Witness speaks out following deadly shooting inside Florida Applebee's

Jack Rodrigues was on his first day of work at Applebee’s in Lady Lake when gunfire broke out there. 

This past weekend, he finally reached his breaking point when he says the man who pulled the trigger came back to the restaurant.  Friday morning, he sent his boss a text message saying he doesn’t feel safe at work, and he has to quit.

"Every night, he’ll jump out of bed, he’ll wake up crying," Jack’s wife Brandie told FOX 35. "I just grab him and hold him and say, ‘Everything’s going to be okay. This is going to get better for us.’"

Brandie happened to be on the phone with Jack when the shooting happened.

"I open the door and I hear this pop-pop-pop," Jack recounted. 

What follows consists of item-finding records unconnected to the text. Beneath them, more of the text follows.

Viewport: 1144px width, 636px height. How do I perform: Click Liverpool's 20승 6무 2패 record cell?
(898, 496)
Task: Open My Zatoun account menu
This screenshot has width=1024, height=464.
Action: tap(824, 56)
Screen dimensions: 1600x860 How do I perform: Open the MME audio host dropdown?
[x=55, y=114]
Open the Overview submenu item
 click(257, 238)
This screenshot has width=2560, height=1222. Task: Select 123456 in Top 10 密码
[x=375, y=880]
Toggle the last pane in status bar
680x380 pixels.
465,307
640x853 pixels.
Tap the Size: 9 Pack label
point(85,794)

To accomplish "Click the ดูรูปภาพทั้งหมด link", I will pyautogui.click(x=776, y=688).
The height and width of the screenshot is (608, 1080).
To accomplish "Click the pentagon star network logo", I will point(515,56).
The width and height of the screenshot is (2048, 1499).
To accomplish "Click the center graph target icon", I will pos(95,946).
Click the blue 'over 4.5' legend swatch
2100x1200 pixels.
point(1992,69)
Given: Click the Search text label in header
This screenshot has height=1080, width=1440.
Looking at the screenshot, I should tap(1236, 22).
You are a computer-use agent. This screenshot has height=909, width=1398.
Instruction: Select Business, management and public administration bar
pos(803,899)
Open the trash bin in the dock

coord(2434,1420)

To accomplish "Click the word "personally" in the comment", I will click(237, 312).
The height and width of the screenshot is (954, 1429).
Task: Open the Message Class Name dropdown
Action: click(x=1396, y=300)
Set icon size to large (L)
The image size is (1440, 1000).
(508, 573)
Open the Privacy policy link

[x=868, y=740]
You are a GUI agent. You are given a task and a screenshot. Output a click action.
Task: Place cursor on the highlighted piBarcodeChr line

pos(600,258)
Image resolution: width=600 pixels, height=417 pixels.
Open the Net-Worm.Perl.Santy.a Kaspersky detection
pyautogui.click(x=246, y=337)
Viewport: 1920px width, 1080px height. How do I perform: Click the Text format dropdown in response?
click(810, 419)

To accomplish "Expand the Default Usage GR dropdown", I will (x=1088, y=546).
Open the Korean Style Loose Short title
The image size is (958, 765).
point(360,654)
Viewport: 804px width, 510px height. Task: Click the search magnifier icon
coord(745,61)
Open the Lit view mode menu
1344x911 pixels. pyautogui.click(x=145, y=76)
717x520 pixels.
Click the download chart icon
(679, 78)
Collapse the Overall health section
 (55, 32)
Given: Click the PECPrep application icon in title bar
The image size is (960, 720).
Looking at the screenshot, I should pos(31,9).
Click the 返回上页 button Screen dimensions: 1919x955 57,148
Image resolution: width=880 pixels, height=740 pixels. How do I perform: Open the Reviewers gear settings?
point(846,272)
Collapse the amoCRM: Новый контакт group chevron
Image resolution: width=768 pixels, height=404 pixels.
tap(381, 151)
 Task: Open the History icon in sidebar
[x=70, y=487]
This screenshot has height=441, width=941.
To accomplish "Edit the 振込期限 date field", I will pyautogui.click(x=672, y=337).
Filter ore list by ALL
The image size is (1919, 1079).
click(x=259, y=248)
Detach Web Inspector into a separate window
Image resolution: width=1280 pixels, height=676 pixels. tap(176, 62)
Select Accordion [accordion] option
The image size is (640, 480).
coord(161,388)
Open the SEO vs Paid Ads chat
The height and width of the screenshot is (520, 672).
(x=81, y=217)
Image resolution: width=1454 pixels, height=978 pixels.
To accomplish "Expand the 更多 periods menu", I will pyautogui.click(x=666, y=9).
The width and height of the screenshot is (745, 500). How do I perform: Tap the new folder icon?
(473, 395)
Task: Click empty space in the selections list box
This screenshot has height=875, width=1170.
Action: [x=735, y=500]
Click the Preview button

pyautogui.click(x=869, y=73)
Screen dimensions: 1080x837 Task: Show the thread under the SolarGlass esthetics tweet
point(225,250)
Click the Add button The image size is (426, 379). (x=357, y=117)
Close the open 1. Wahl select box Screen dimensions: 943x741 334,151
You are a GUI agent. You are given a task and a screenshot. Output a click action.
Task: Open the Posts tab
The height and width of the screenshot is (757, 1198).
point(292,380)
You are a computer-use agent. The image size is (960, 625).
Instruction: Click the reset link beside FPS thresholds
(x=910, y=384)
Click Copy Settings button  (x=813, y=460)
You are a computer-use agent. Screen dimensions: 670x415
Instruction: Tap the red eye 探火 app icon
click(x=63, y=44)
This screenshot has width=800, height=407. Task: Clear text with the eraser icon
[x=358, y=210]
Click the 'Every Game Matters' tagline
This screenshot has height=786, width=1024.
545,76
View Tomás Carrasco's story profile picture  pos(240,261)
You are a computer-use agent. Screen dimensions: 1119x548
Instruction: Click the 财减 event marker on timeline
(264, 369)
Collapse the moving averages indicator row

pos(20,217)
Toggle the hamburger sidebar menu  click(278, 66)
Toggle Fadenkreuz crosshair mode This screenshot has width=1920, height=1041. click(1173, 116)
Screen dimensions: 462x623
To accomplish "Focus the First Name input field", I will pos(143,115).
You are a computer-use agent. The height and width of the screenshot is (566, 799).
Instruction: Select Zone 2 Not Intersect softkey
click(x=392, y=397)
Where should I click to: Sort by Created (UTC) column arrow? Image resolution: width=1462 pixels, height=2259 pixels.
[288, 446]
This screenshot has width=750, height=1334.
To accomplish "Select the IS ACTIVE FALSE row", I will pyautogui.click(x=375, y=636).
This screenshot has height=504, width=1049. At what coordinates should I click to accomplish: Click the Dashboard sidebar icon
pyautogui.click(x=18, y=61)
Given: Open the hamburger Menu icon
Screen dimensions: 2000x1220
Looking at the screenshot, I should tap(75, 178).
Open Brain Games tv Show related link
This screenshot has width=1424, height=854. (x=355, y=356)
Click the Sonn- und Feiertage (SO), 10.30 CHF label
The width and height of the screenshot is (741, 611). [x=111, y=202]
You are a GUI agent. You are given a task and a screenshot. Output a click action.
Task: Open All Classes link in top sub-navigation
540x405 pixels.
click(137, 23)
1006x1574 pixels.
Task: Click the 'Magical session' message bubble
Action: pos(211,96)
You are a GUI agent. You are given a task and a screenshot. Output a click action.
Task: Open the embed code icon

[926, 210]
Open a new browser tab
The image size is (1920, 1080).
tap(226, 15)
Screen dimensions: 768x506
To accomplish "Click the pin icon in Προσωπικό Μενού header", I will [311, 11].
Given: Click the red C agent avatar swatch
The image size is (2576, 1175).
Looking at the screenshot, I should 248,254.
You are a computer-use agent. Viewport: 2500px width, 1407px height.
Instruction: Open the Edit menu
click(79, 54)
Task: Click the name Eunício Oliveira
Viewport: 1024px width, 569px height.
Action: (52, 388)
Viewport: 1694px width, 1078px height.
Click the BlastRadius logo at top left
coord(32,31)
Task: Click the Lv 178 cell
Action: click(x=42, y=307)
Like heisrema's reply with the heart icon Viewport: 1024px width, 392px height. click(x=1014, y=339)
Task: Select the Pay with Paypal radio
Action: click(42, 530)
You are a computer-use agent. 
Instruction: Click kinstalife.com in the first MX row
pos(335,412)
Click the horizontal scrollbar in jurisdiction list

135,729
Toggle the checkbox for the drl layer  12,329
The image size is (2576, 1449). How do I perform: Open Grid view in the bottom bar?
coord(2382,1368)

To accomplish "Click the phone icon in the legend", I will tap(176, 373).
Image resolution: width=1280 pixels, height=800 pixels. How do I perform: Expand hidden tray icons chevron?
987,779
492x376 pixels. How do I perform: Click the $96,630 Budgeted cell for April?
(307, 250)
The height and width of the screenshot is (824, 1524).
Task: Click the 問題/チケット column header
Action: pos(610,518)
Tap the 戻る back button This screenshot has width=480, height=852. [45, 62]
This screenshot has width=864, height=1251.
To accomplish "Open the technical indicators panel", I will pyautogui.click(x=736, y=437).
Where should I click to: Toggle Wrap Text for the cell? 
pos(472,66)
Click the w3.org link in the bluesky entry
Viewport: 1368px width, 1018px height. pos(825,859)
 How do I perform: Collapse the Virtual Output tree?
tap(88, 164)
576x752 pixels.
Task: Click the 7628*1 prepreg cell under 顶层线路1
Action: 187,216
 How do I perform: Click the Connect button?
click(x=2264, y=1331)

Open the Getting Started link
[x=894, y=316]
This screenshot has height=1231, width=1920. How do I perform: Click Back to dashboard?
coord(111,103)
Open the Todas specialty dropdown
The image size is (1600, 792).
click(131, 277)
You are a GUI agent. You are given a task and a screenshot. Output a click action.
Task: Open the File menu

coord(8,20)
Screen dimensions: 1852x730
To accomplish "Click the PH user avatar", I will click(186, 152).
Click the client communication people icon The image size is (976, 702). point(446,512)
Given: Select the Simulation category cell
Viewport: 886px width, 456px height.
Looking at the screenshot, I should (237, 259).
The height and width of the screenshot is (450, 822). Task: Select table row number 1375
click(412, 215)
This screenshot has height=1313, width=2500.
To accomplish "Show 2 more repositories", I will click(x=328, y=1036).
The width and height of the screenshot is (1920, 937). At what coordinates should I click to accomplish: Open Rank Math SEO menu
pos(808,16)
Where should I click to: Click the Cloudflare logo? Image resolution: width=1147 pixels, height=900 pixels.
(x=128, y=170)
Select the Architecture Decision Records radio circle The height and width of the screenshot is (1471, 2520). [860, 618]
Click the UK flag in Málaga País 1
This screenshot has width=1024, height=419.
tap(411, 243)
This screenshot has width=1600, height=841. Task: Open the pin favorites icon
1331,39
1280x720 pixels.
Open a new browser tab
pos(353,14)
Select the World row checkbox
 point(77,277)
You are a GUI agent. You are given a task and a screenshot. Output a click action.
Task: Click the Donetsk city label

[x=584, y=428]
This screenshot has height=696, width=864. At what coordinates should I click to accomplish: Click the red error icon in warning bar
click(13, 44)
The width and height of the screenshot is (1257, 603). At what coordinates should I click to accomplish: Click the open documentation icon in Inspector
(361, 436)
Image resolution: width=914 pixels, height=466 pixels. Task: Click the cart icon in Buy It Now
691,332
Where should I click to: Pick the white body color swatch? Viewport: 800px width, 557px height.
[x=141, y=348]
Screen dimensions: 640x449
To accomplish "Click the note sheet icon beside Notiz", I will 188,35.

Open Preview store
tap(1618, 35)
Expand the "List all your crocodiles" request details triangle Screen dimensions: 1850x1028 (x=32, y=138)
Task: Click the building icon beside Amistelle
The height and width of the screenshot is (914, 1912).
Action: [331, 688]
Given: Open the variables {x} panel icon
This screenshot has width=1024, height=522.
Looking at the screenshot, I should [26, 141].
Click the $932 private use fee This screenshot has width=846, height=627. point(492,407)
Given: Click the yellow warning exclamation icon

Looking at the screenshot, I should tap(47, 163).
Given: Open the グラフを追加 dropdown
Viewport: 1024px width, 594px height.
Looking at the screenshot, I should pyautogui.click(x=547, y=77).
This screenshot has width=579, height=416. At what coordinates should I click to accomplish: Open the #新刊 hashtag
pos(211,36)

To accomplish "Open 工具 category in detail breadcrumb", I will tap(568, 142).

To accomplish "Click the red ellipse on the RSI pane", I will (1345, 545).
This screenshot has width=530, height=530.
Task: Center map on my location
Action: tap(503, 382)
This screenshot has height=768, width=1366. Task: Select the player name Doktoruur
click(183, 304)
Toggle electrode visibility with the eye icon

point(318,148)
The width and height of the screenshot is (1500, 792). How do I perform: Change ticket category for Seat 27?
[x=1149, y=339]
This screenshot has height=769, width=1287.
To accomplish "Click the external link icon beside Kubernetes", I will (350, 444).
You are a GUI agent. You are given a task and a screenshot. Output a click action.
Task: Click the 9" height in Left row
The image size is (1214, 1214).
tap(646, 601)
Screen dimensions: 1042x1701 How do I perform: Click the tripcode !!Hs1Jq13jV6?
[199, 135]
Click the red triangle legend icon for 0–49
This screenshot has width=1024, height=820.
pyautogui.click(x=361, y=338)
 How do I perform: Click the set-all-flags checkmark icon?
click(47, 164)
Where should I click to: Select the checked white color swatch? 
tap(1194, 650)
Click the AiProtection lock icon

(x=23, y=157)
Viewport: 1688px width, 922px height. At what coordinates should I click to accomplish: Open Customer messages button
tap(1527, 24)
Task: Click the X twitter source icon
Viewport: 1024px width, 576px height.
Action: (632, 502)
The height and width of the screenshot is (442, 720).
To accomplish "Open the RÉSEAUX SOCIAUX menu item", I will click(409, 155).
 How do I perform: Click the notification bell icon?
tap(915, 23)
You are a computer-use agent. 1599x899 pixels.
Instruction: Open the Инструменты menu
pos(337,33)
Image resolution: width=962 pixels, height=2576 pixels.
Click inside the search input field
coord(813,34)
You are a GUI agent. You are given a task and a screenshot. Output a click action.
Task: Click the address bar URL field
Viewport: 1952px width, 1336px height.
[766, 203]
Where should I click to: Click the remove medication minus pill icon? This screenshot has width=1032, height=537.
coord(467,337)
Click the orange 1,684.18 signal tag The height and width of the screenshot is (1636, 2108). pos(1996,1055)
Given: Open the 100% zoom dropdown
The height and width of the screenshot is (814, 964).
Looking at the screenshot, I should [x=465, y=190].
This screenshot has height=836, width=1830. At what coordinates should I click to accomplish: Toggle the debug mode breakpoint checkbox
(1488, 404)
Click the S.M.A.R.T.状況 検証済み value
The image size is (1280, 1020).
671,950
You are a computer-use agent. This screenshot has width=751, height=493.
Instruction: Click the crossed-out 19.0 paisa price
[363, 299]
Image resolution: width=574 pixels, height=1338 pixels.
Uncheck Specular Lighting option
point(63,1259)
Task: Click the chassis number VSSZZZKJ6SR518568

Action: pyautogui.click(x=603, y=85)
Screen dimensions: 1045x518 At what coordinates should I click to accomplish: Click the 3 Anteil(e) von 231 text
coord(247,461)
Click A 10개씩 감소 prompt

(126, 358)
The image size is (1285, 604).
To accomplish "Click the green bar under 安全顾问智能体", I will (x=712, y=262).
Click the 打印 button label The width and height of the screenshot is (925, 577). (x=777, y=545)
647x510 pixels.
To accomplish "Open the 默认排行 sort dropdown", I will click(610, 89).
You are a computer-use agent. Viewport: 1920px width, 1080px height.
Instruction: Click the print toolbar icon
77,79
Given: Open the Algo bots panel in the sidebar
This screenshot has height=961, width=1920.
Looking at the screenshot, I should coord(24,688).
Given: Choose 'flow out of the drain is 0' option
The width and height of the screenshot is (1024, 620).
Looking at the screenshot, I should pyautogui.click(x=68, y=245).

Jack says when he first heard gunfire, he didn’t really process what was happening. He’s hard of hearing and thought at first that the sound might be fireworks.

"All I remember is screaming. ‘Please just run. I can’t lose my husband tonight.’ Because we thought they were going after him," explained Brandie.

The state attorney’s office says that the sound was Dishaun Hudson firing three shots into the air after getting in a fight in the parking lot. Law enforcement says Hudson had also been fighting with people earlier in the evening. Jack didn't know it was Hudson shooting. He says after he heard the noise, Hudson, a stranger, put his arm around him and told him everything was going to be okay.

Dishaun Hudson was killed by a customer at an Applebees. The State Attorneys Office says that customer is protected by Stand Your Ground Laws. (Courtesy: John Colman)

Surveillance video shows everyone rushing inside the Applebee’s. Hudson goes in too. 

A moment later, "Pow, pow, pow," remembered Brandie. "Jack’s screaming, ‘He’s got a gun, he’s gonna kill him!’"

Hudson started emptying his pockets. A customer with a concealed carry permit shot him around a dozen times. The state attorney’s office just announced that although Hudson was unarmed when he was shot, the customer is protected by stand-your-ground laws. He won’t face any charges.

The  state attorney’s office explained in a memo, which read in part, "It is not the defendant’s burden to prove he was acting in self-defense, rather the burden of proof is on the State to show that it was not self-defense."

The Rodrigues family wishes the whole thing never happened.

 "It makes me very sick. I don’t feel right," said Jack.

Jack and Brandie didn't know Hudson at the time of the shooting but have since been in contact with his family. They learned he was a beloved father and boyfriend.